Kelli Connell: Summer

by Tony Merino May 2, 2005

Baudrillard stated that photos were different from paintings in that they were read as being true.

Kelli Connell... Floating... 2005 ... Digital Color Photograph; 40 x 40 inches


Simply put, a photo is a document, a painting is an image. Having seen photo images from Space Jam and the Terminator series, I intellectually understand that a photographic image is as malleable as paint.

Kelli Connell undermined this confidence in with the manipulated images displayed in Summer, Barry Whistler Gallery. All of the images are constructed by editing and combining images digitally. Each of the photos depicts two women. Both women are portraits of thesame model. Several elements of Connell’s work allows her to trump the mind. First, she combines the images flawlessly: leaving the viewer no visual hint that they are two separate images. Second, in most of the photos the women look different. Small changes in the model’s hair, facial express, and dress create a viable illusion of two different women. More importantly, Connell appropriates the conventions of snapshot photography to create this illusion. In almost every shot the figures fill up about 3⁄4 of the picture frame and are placed in a clunky perspective. Second, all of the photos are of a female couple, doing amazingly pedestrian things: i.e. reading a road map in the cabin of a car outside a burger joint, sunbathing, or standing outside a broken down car calling for help. On a fundamental level, the truth of the photos as documents is an irrelevant issue. The measure of Connell’s work is its ability to create a fiction that tells a truth.

Connell understands relationships. A relationship is a single context between two individuals. At moments, those two individuals are in sync. But there are as many moments where they misfire. Relationships are clumsy things, filled with misunderstandings. Connell depicts this dynamic brilliantly in two images: Mr. Frosty, a photo of two women sitting in an ice cream parlor, and 4th of July, in which the two women play with sparklers.

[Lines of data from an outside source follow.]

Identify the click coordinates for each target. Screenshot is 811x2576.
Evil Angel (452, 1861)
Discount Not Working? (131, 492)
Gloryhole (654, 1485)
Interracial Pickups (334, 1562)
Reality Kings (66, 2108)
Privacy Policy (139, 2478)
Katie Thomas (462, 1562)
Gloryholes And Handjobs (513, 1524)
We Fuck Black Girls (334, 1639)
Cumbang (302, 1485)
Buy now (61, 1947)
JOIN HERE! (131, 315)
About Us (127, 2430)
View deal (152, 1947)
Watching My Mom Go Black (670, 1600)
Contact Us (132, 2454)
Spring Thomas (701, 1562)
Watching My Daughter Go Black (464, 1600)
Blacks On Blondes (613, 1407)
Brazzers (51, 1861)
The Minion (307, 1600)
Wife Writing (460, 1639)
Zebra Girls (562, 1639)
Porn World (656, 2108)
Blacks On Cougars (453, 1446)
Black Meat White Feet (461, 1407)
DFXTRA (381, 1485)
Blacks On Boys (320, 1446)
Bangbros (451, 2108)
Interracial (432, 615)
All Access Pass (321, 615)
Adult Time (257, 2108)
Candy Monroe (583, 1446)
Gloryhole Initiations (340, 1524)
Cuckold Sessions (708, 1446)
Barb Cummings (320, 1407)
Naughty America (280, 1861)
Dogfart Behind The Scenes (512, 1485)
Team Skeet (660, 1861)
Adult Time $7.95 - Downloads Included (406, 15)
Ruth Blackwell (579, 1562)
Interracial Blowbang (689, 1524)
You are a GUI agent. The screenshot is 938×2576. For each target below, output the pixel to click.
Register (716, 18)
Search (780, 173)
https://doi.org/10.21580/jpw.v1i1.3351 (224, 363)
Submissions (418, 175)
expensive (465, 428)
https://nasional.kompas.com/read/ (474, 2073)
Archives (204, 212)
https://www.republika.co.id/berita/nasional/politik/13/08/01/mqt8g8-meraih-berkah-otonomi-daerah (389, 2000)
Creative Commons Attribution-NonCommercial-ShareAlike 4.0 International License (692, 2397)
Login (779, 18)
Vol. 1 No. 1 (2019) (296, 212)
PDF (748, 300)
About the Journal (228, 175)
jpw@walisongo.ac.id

In Mr. Frosty, the figures have two different reactions to whatever was just said. The figure to the left sits with her shoulders facing the other and a half eaten ice cream cone in her hand. Her eyebrows arched and her mouth is opened in a look of bewilderment. The figure looks slightly agitated. The figure on the right is turned with her head facing the other, smiling broadly almost as if she is laughing. This image depicts a single, albeit slight, miscommunication between the two figures. This lack of communication has a bittersweet overtone in 4th of July. The figure on the right is fixated on the sparkler in her hand. Smiling joyfully seemingly lost in the moment. The figure on the left holds up her sparkler but her gaze is fixed on the other. She has a pensive and preoccupied look on her face. It seems like a bittersweet image of a moment which one partner feels intensely and that intensity is not reciprocated. This narrative is accented by the space the women are in- a vast and vacant landscape.

Kelli Connell... Mr. Forsty's... 2005 ... Digital Color Photograph; 25 x 40 inches


Lesbianism is the main subject of only one photo. Window Shopping depicts two women in lawn chairs sitting on front of a display window. The image is saturated with images of identity and conforming to a social norm. In the display window, there is a manikin dressed up in a proper blue pleated dress. The figure is fitted with white short gloves and a flamboyant purse. The woman on the left is dressed up as a cowboy dyke. Complete with a straw hat, denim shorts and a t-shirt with “Official Bikini Inspector: Hawaii” printed on it, with its sleeves rolled up to its armpits. The figure on the right is dressed in a conservativeblack top and checkerboard skirt. The items in the window are provocative. There is a book with the title “How to make”. It is set immediately behind a decapitated female manikin head. On the image’s far right is an unknown object with the word “sins” printed on it. The photo also includes two pink flamingos: icons of homosexual kitsch. The innate misogyny of putting the text “how to make love” directly above a decapitated head is both confusing and troubling. The whole image is set off by the word "sins". It is one of the few references to contemporary or current political times, where a member of congress will openly equate consensual homosexual intercourse with pedophilia. Connell leaves the viewers nothing to wrap their mind around. There is no way to congeal these images into some message. Like life, this photograph includes images of cruelty, kitsch and conformity. Like in life, these elements collide and recoil like bumper cars. Connell gives the viewer no resolution.

All of the images in Summer are of two women. Her works does not deal with Lesbians exclusively. Her work deals with narratives that reflect the lives of all people. After all, straight men and women and gay men all get lost, have their cars break down, eat ice cream, fight, love more then they are loved and lay around a pool. Through this her work reflects and can connect with all people. Connell’s photos lie as documents but tell truths as images.

Images courtesy Barry Whistler Gallery.

Tony Merino is a writer living in Dallas.